— Start of MATERIAL TO PROCESS —

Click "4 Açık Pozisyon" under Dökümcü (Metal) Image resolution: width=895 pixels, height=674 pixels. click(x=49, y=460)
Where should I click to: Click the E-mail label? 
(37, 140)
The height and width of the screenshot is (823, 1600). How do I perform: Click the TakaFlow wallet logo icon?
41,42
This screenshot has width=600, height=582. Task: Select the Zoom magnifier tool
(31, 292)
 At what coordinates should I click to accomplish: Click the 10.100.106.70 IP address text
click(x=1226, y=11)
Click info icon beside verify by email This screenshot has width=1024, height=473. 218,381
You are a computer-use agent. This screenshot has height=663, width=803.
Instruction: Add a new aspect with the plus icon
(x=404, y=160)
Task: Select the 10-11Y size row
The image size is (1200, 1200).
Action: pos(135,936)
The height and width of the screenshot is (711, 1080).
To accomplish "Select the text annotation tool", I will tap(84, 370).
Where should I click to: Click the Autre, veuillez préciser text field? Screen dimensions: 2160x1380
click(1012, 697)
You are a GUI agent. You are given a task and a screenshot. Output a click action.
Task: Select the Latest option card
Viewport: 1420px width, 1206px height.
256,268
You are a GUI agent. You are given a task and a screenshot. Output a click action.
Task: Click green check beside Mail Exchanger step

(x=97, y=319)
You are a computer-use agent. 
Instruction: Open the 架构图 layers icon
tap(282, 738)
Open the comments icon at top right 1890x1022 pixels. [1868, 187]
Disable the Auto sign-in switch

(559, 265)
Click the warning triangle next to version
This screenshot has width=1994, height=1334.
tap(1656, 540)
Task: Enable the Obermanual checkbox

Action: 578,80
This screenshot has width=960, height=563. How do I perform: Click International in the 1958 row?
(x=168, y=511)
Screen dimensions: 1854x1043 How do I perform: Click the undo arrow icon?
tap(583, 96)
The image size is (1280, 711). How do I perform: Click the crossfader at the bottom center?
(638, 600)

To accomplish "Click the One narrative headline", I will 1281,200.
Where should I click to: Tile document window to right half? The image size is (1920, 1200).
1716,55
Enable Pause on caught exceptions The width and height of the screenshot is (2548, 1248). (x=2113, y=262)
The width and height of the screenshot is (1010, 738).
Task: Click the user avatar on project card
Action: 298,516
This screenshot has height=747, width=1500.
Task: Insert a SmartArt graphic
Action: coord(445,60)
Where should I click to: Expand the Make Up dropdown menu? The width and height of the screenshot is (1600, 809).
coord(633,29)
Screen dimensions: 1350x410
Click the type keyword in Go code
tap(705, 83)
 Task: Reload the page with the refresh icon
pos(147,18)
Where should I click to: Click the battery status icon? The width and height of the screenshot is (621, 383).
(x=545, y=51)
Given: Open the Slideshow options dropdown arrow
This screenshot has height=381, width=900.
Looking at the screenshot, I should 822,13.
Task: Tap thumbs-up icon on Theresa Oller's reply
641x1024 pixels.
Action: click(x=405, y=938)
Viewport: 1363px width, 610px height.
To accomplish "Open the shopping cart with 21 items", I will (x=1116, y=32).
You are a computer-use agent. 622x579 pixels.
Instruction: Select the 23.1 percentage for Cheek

— End of MATERIAL TO PROCESS —

Pull out every line of the records above that contains the word "Open". Case counts, so copy only the lines where it appears with that same capitalization.

Instruction: Open the 架构图 layers icon
Open the comments icon at top right 1890x1022 pixels. [1868, 187]
Given: Open the Slideshow options dropdown arrow
To accomplish "Open the shopping cart with 21 items", I will (x=1116, y=32).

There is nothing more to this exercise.